“The Irishman,” starring septuagenarian powerhouses Robert De Niro, Joe Pesci and Al Pacino, is based on “I Heard You Paint Houses” Charles Brandt’s book about a man who claims to have offed mobster Crazy Joe Gallo and Teamster Jimmy Hoffa. It’s familiar territory for the trio of stars, all of whom have made a career out of playing wiseguys, and for director Martin Scorsese, but it feels different. The heady, rambunctious filmmaking of “Goodfellas” and “Casino” is gone, replaced by the richly, contemplative tone of a man at the end of his life wondering if he did the right thing.
De Niro is Frank “The Irishman” Sheeran, an 82-year-old World War II veteran, truck driver, union leader and hitman. He developed his deadly skills as a combat veteran in Italy, talents he put to use as an associate of Russell Bufalino (Joe Pesci), head of a notorious crime family.
Now wheelchair bound in a retirement home Frank recounts, in flashback, how he rose from smuggler to hitman to Bufalino’s inner circle. “It was like the army,” he says. “You followed orders.” It’s a wild story that reads like it was torn out of the pages of a colorful twentieth century history book. In Frank’s tale crime and politics are bedmates, bound together by power struggles between the underworld and Washington, involvement in elections and even the Bay of Pigs fiasco.

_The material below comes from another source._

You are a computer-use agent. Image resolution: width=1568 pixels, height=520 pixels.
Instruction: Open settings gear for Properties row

Frank rise is accelerated when Bufalino gives him the job of overseeing Teamster leader Jimmy Hoffa (Pacino). Hoffa ushers Frank through the corridors of power and becomes a family friend but when the Teamster’s actions threaten to expose his mafia co-conspirators Frank is pressed to choose between his loyalty to Hoffa and Bufalino.

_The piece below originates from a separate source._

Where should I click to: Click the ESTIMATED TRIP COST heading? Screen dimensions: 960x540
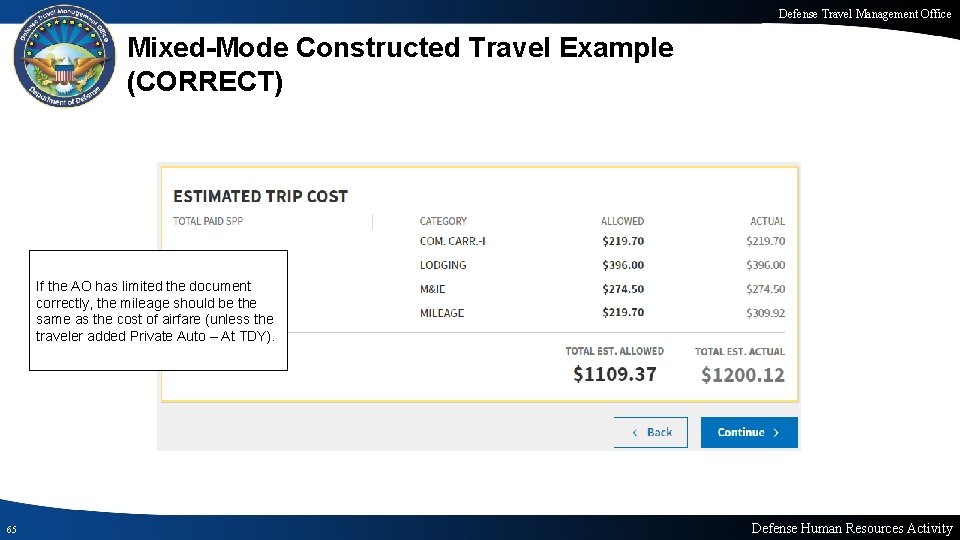(260, 196)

Much has been written about “The Irishman’s” three-and-a-half-hour running time and the movie hocus pocus that de-ages the leads, allowing them to play their characters from cradle to grave. Don’t buy into the distractions. Scorsese wrestles the story and technology into shape, making a film that plays like a requiem for the kind of characters that made him famous. Unlike the cocky “Goodfellas,” which is all about the rush, “The Irishman” is ripe with themes of loss and legacy, regret and mortality. It’s about the consequences of the life Frank chose for himself and is a devastating portrait of a forgotten man who did terrible things out of a sense of duty.
Lead by the trio of marquee actors, the cast is uniformly fine. Anna Paquin as Frank’s daughter takes a role made up of sideways glances and terse dialogue and turns it into a damning condemnation of Frank’s work. She conveys depths with just a turn of her head. Bobby Cannavale as the colourfully named Felix “Skinny Razor” DiTullio and Ray Romano as a mob lawyer add interesting hues to an already colorful story.
The holy trinity, De Niro, Pesci and Pacino, hand in late career work that feels like the culmination of a lifetime of character studies. This is an examination of men who live by a brutal code that leaves little wiggle room for mistakes and disrespect but each actor find ways to humanize their characters. Rich in detail, these actors riff off one another, finding internal rhythms in the repetitious way they speak to one another.
Pesci lets go of his famous “Like I’m a clown? I amuse you?” film persona to present understated work that is equal parts loyalty and menace. Pacino plays an over-the-top character with an unhinged gusto that breathes life into someone who is now a name from the history books but was once, as is said in the film, as popular as Elvis with the working man.
Strong work abounds but De Niro has the resonate moments. The look on his face as (MILD SPOILER ALERT) he makes the grim trip to Detroit to kill his friend is stoic but pained. Placed in an unthinkable position he grims up but you can sense the wheels turning in his head. He fuels a remarkably tense thirty-minute lead up to a senseless act of violence that will have you leaning forward in your seat.
It’s in the film’s elegiac final moments that De Niro brings all of Franks humanity to the fore. “You don’t know how fast it goes until you get there,” he says. It’s a quiet, unhurried analysis of a man’s final days as he looks back that erases the memory of De Niro in movies like “Dirty Grandpa,” reminding us why he was thought of as the best actor of his generation.
“The Irishman” is an event, a movie that feels like the obvious conclusion to the gangster stories the director and cast have been telling for decades.